Our modern world provides a myriad of opportunities to render a gratuity. Most people practice the tipping tradition with hairstylists, barbers, bartenders, and cab drivers. Travelers may offer a bonus to the hotel concierge or housekeeping staff. Some of us leave a gift at holiday time for the mail carrier and newspaper delivery person. 

 

Our modern world provides a myriad of opportunities to render a gratuity. Most people practice the tipping tradition with hairstylists, barbers, bartenders, and cab drivers. Travelers may offer a bonus to the hotel concierge or housekeeping staff. Some of us leave a gift at holiday time for the mail carrier and newspaper delivery person. 

I don't go out to eat all that often. This is not only because I am frugal, but restaurant food too often underwhelms with an overabundance of sodium, fat, and dipping sauces teeming with ingredients I cannot pronounce. Still, the occasional meal out is a treat, as long as my menu choices are careful ones. It is in local cafés, then, where my customary tipping most commonly occurs.

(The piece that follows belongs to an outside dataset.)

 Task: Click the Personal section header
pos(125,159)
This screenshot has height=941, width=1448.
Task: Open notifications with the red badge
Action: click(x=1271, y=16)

Part of my upbringing included the notion that what you tip your server was kind of a report card on the service you received. The theory was this: the better the service, the larger the bonus given your waiter or waitress. After working in restaurants and bars a few years, I considered myself well educated on what good service was, and strictly subscribed to the idea of tip as job performance evaluation.

But I've changed my philosophy on gratuities over the years. Fact is, the person taking my order and bringing my fare is paid peanuts by their employer. The overwhelming majority of their wage comes from what is left on the table by the patrons they have served.

What is more, your waiter or waitress often has little control over any number of elements of your dining experience, like how quickly your food is prepared. I've heard stories of people stiffing their server on the tip because diners who were seated later received food first. It is possible, you know, that your entrée took longer to prepare than that for the folks at table 17.

But putting those nuts and bolts of restaurant work aside, I've come to regard the opportunity to tip as a chance to interact generously with other human beings in the universe. Barring an incident of utter rudeness, I try to give my server as liberal an extra as I can, even if they're not totally charming or an absolute whiz at their job.

Remember, your server has to put up with a random sampling of humanity, all of them hungry and many of them carrying some sort of emotional baggage, the weight of which colors any perception of the waitperson at the mercy of their gastronomic whims. 

And, honestly, how many of us have not received something good that we have not completely earned?  

Besides, that server is a member of my human family, and it's always nice to share with family, even if they’re not having their finest day. No, I think the better course is to over tip, even if it may not be totally deserved. 

Because that's the kind of world I want to live in, one where we treat each other well even when we’re not at our very best.